The Acquisition adds two operating and two AGLC-inspected stores and aligns with YSS’ short-term retail strategy to accelerate cash flow and profitability.  With the Acquisition, and in light of the recent lifting of the AGLC retail cannabis licensing moratorium, YSS expects to have at least 12 operating stores by year-end 2019.  Our pro forma cash position of approximately $12.9 million and expected near-term free cash flow allows YSS to refocus on organic growth opportunities in Western Canada and position for anticipated retail regulatory changes in Ontario.  The addition of the Sweet Tree brand also aligns with YSS’ consumer strategy to build and offer customers recognizable and trusted brands.

Acquisition Highlights

  • Two operating locations in Calgary’s Riverbend and Forest Lawn neighborhoods that, based on year-to-date results, are on track to generate approximately $4.8 million in revenue and approximately $860,000 of store-level adjusted cash flow on an annualized combined basis.
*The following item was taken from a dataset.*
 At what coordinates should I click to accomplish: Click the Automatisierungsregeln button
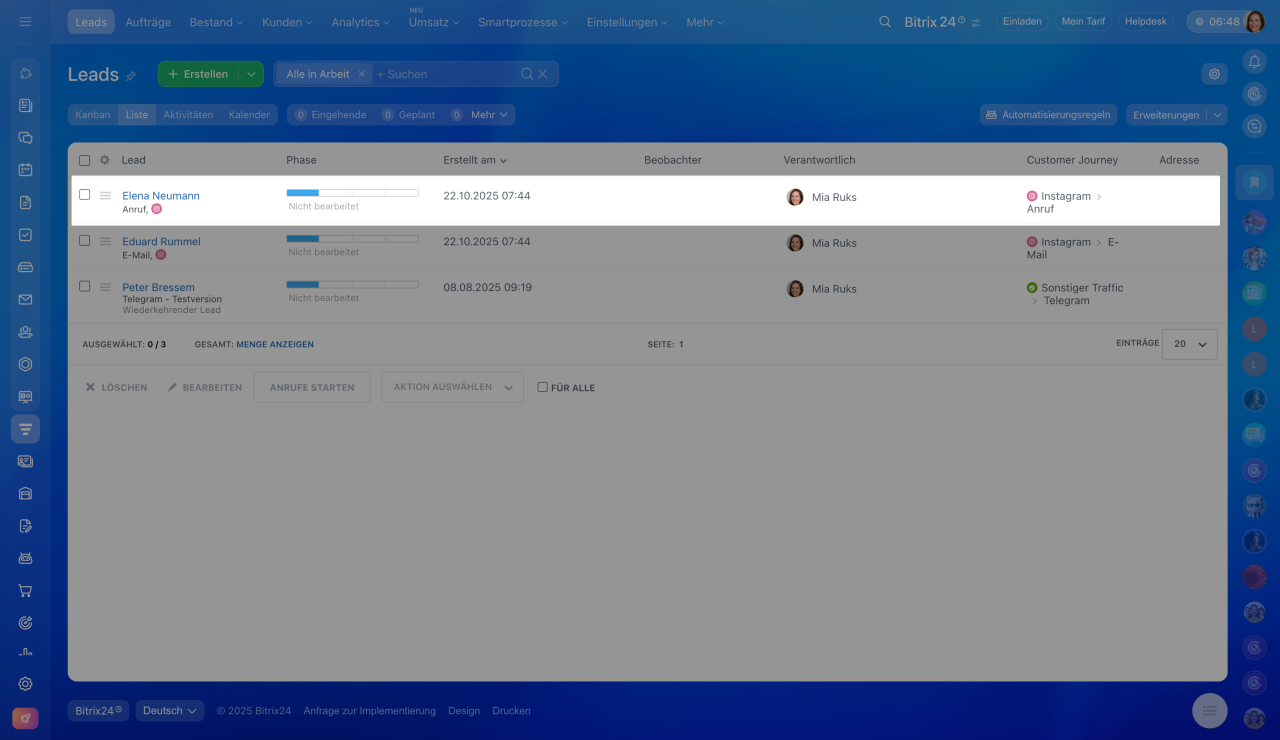pos(1048,115)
  • Prior to including any future AGLC licenses to either YSS or Sweet Tree, the Acquisition is anticipated to be 76% accretive on a revenue per fully diluted share basis and 43% on a store-level adjusted cash flow basis to YSS shareholders.
  • One completed and AGLC-inspected location in Calgary’s Sunridge Mall area.
  • One completed and AGLC-inspected location in High River near shopping, restaurants, hotels and Alberta’s busy Highway 2.
  • Two unconstructed Calgary locations with development and building permits; one downtown on 17th Avenue S.W. along one of the city’s most heavily trafficked areas, which is also the planned flagship location for the Sweet Tree operating brand, and the second in a Douglas Glen neighborhood shopping centre.
  • One unconstructed location in Okotoks, with development and building permits, in a busy regional shopping centre offering liquor, restaurants and services.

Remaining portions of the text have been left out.